Мама Катя сидела вполне миролюбиво — в легеньком, легче Варькиного, уж поверьте мне, халатике — и делала себе маникюр. Черные как смоль волосы раскинулись по нарочито оголенным плечам, тугие весьма соблазнительные груди так и перли из–за пазухи…
— Здрас–те! — изобразил я на физиономии радостную улыбку.
— Тра–та–тата-та–тида–тада!!! — даже если наш с Варькой адвокат Щепкин перестанет читать мои черновики, я и тогда не решусь воспроизвести то, что сказала в этот момент Варька.
— Варь, Таня нормальная девчонка, — попытался успокоить я. — Ну, подумаешь… Ты же меня ни к кому никогда не ревновала…
— Ты что, идиот? — злобно уставилась на меня хозяйка.
— Варюша, это так романтично, — продолжая обрабатывать пилочкой ноготь своего мизинчика вздохнула мама Катя. — Они встретились однажды и никогда не увидят друг друга вновь. Она спасла ему жизнь и ушла в небытие.
Варька снова весьма гнусно выругалась.
— Мама Катя, ты на что намекаешь? — хлебанув стакан томатного сока, требовательно спросил я. — Вы куда ее дели?
Сознаюсь, в этот момент я подумал о гигантской печи в подвале Варькиного особняка. Обычно мы используем этот агрегат для избавления от улик, но Варька как–то намекала, что печь может работать и в качестве крематория…
— Уехала, — коротко ответила мама Катя.
— Лучше заткнись! — приказала мне Варька.
— Нет… Как это?.. — сделал я робкую попытку неповиновения. — Вот так, не попрощавшись?

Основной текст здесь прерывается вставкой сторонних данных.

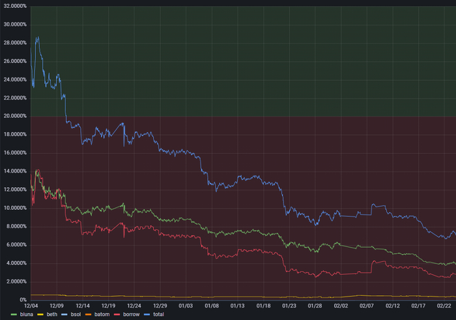Click the 20.0000% y-axis threshold label
The width and height of the screenshot is (456, 320).
(x=14, y=116)
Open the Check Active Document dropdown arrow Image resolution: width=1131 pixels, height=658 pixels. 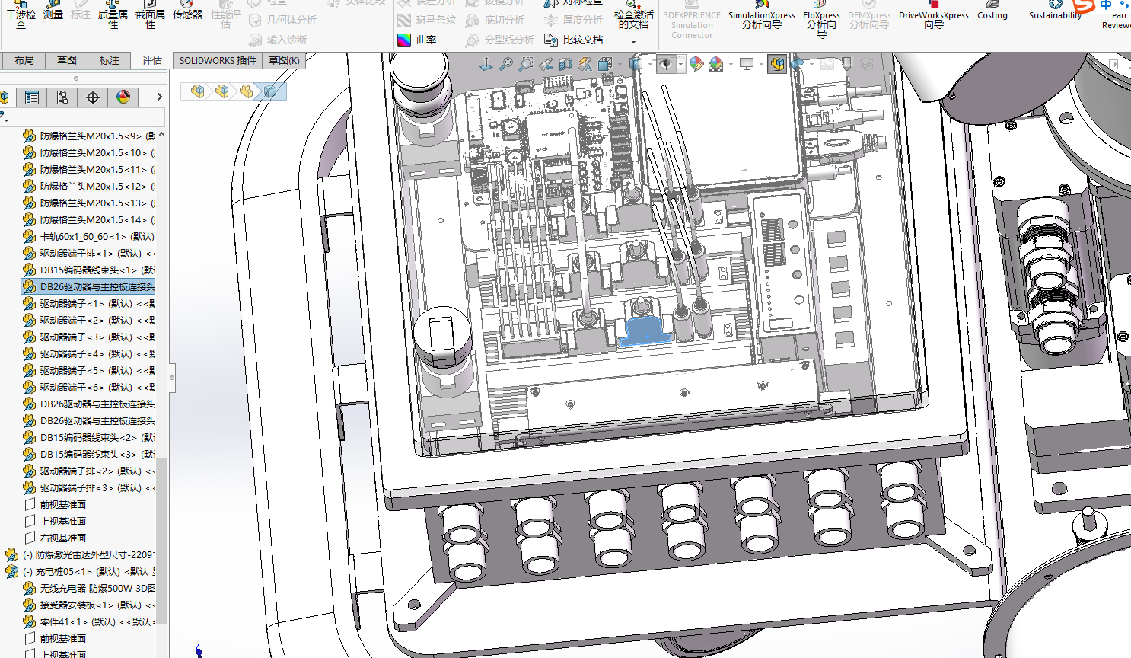pos(633,42)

— Вик, у нас, вообще, вся жизнь такая, — вытянув руку и на расстоянии любуясь идеально обработанным мизинцем, сообщила мама Катя. — Сегодня здесь, завтра там. Случайные напарники, случайные связи…
— Извращенка!.. Нимфоманка!.. — вновь рассвирепела Варька и, швырнув, рассадила о стену тарелку из нашего дорогущего сервиза.
— Варюша… — встретившись с ней глазами, я решил не испытывать судьбу и замолчал.
— Она же с ним в первый день не легла, — пожала плечами Катя Романова и занялась ногтем безымянного пальца левой руки. — В последнее время ему здорово пришлось понервничать. И я разрешила Тане эту маленькую шалость.
— Дяде Сереже все скажу! — пригрозила Варька.
— Постой, она что, тоже из родственников что ли? — постепенно начало доходить до меня. — У нее же зрение ни к черту, и вообще…
Варька вновь проскрежетала сквозь зубы какой–то матюк.
— Вик, изменить внешность — так просто, — одарила меня безмятежной улыбкой мама Катя. — Контактные линзы понижающие зрение и очки на столько же его повышающие, например. Ведь носить очки с простыми стеклами — подозрительно. А эта мешковатая одежда? А дурацкая прическа? Уверяю, твоя Таня Чернова вовсе не такая нескладная, какой хотела тебе представиться. Ты ее, пожалуй, и не узнаешь, если в следующий раз встретишь.